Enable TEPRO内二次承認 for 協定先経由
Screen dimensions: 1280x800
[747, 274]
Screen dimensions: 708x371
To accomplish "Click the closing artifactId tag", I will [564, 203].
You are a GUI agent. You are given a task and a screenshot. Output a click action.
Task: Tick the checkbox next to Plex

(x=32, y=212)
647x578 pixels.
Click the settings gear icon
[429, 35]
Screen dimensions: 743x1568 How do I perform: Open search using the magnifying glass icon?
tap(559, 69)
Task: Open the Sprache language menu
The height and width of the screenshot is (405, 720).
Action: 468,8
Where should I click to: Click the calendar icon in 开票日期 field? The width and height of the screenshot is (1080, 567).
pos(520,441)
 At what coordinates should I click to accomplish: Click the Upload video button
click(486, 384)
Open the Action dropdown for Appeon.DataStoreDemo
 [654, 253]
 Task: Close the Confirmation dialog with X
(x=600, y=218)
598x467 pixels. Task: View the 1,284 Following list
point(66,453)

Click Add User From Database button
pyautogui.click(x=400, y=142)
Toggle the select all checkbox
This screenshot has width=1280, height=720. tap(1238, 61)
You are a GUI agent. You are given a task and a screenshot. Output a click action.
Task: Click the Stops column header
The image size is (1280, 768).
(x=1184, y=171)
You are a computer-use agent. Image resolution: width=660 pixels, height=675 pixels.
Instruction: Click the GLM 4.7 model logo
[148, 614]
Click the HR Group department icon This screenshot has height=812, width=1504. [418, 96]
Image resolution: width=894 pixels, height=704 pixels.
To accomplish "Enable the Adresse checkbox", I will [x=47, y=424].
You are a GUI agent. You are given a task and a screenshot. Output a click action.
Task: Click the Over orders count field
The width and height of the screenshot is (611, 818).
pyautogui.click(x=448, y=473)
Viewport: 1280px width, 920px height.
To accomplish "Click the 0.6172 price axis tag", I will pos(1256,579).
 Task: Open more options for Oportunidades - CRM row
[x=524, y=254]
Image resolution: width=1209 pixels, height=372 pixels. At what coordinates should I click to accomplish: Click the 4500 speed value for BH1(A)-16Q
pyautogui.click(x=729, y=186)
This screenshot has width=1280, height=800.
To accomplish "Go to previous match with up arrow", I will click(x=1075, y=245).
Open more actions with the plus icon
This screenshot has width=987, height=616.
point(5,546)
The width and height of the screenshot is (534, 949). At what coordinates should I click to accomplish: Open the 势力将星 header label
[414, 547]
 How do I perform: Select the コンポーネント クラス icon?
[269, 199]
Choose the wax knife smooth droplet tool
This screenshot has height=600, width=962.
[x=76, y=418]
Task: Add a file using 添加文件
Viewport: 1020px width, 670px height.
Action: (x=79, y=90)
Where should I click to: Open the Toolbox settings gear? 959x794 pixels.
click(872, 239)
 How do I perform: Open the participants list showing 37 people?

★ ★ ★ ★ ★ ★ ★

**The task**
The entries above are to be copied word for word.

**Result below**
Enable TEPRO内二次承認 for 協定先経由
Screen dimensions: 1280x800
[747, 274]
Screen dimensions: 708x371
To accomplish "Click the closing artifactId tag", I will [564, 203].
You are a GUI agent. You are given a task and a screenshot. Output a click action.
Task: Tick the checkbox next to Plex

(x=32, y=212)
647x578 pixels.
Click the settings gear icon
[429, 35]
Screen dimensions: 743x1568 How do I perform: Open search using the magnifying glass icon?
tap(559, 69)
Task: Open the Sprache language menu
The height and width of the screenshot is (405, 720).
Action: 468,8
Where should I click to: Click the calendar icon in 开票日期 field? The width and height of the screenshot is (1080, 567).
pos(520,441)
 At what coordinates should I click to accomplish: Click the Upload video button
click(486, 384)
Open the Action dropdown for Appeon.DataStoreDemo
 [654, 253]
 Task: Close the Confirmation dialog with X
(x=600, y=218)
598x467 pixels. Task: View the 1,284 Following list
point(66,453)

Click Add User From Database button
pyautogui.click(x=400, y=142)
Toggle the select all checkbox
This screenshot has width=1280, height=720. tap(1238, 61)
You are a GUI agent. You are given a task and a screenshot. Output a click action.
Task: Click the Stops column header
The image size is (1280, 768).
(x=1184, y=171)
You are a computer-use agent. Image resolution: width=660 pixels, height=675 pixels.
Instruction: Click the GLM 4.7 model logo
[148, 614]
Click the HR Group department icon This screenshot has height=812, width=1504. [418, 96]
Image resolution: width=894 pixels, height=704 pixels.
To accomplish "Enable the Adresse checkbox", I will [x=47, y=424].
You are a GUI agent. You are given a task and a screenshot. Output a click action.
Task: Click the Over orders count field
The width and height of the screenshot is (611, 818).
pyautogui.click(x=448, y=473)
Viewport: 1280px width, 920px height.
To accomplish "Click the 0.6172 price axis tag", I will pos(1256,579).
 Task: Open more options for Oportunidades - CRM row
[x=524, y=254]
Image resolution: width=1209 pixels, height=372 pixels. At what coordinates should I click to accomplish: Click the 4500 speed value for BH1(A)-16Q
pyautogui.click(x=729, y=186)
This screenshot has width=1280, height=800.
To accomplish "Go to previous match with up arrow", I will click(x=1075, y=245).
Open more actions with the plus icon
This screenshot has width=987, height=616.
point(5,546)
The width and height of the screenshot is (534, 949). At what coordinates should I click to accomplish: Open the 势力将星 header label
[414, 547]
 How do I perform: Select the コンポーネント クラス icon?
[269, 199]
Choose the wax knife smooth droplet tool
This screenshot has height=600, width=962.
[x=76, y=418]
Task: Add a file using 添加文件
Viewport: 1020px width, 670px height.
Action: (x=79, y=90)
Where should I click to: Open the Toolbox settings gear? 959x794 pixels.
click(872, 239)
 How do I perform: Open the participants list showing 37 people?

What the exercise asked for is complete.